Jesús Valencia Educador social
Un divorcio al son de jotas
Cuando dos personas se quieren, cada una respeta el mundo simbólico de la otra. No es el caso. En toda Navarra sólo aparecen banderas españolas en los centros oficiales
La carcundia navarra tiene una especial querencia por España. Alardea de que un primo de su abuelo vivió en Madrid y cree que el pasear por La Castellana le concede rango de hidalguía. Se pasa la vida invitando al Duque de Alba. Y le abre de par en par las puertas de nuestro caserón para que el mentado se instale en él, dé buena cuenta de los jamones y nos posea. Evidente es lo anterior y no es menos cierto lo contrario. Que navarros los hay de muchos pelajes y otros, menos serviles, han mantenido con España relaciones asaz tormentosas. Resultas de un matrimonio impuesto que ha conocido algunas querencias e incontables desavenencias.
Jose Mari Esparza, sagaz observador de la realidad, ha escudriñado la parcela de Euskal Herria en la que él vive. Tras recorrer los vericuetos navarros ha recopilado en un libro hasta «Cien razones por las que dejé de ser español». No defrauda. Trabajo útil para conocer con enjundia la parte oriental de nuestra futura república. Y para descubrir los muchos vestigios de un pueblo que conserva su identidad a pesar de tanto vendepatrias. Por el retablo de Esparza desfilan incontables personajes a los que les une, sin ellos saberlo, la misma credencial: el paisanaje.
Vascones que embarcaron en Sevilla buscando fortuna y reprodujeron en Potosí las «guerras de nación» tan frecuentes en la Península. Carlistas decimonónicos que dejaron la azada para empuñar el arma, más defensores de fueros y comunales que de cetros y dinastías. Los primeros insumisos que, por no acudir a quintas con el ejército español, prefirieron coger el petate y cruzar el charco. Eruditos y pensadores navarros que intentaron conciliar su pertenencia a España con la querencia ancestral a su tierra; fracasados alquimistas de un compuesto que resultó imposible. Instituciones propias que, aún sometidas, siempre resultaban sospechosas a la Metrópoli.
Cuando dos personas se quieren, cada una respeta el mundo simbólico de la otra. No es el caso. En toda Navarra sólo aparecen banderas españolas en los centros oficiales. La única persona que, sin ser guardia civil, hizo gala de ceñirse el tricornio fue Fernando Sebastián (arzobispo de Iruñea, que no paisano). Cuando Osasuna jugó la final en Madrid, sus seguidores protagonizaron la más clamorosa irreve- rencia que haya soportado nunca el himno nacional español.

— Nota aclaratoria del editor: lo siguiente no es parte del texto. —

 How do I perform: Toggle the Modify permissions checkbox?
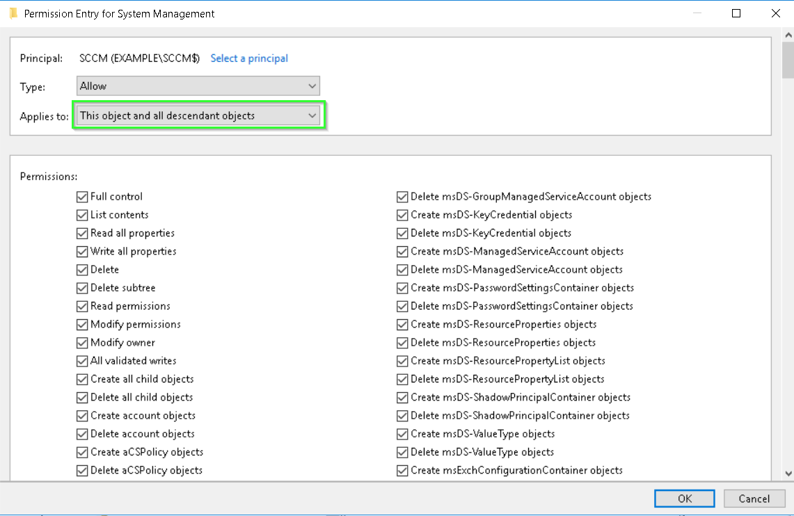tap(82, 325)
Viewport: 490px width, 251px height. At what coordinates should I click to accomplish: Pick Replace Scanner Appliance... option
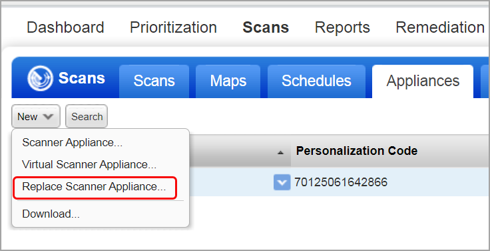point(95,187)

El libro ha conocido en su corta vida varias ediciones, aunque, al paso que vamos, deberá actualizarse semanalmente. La condena de los jóvenes, el sumario 18/98, la nueva invasión de godos este fin de semana... acumulan nuevas razones para un divorcio cada vez más reclamado. El autor evoca el precedente de otras naciones que pasaron por parecidos trámites de separación y nunca se han arrepentido. A nosotros nos sucederá otro tanto. Mantendremos buenas relaciones, incluso más cordiales, con los españoles amigos. A los que nos odian y vienen a intimidarnos, tendremos el gusto de perderlos de vista, ¡qué alivio! Estos intentarán que el divorcio sea traumático. A nosotros nos gustaría formalizarlo al son de jotas y regado con clarete.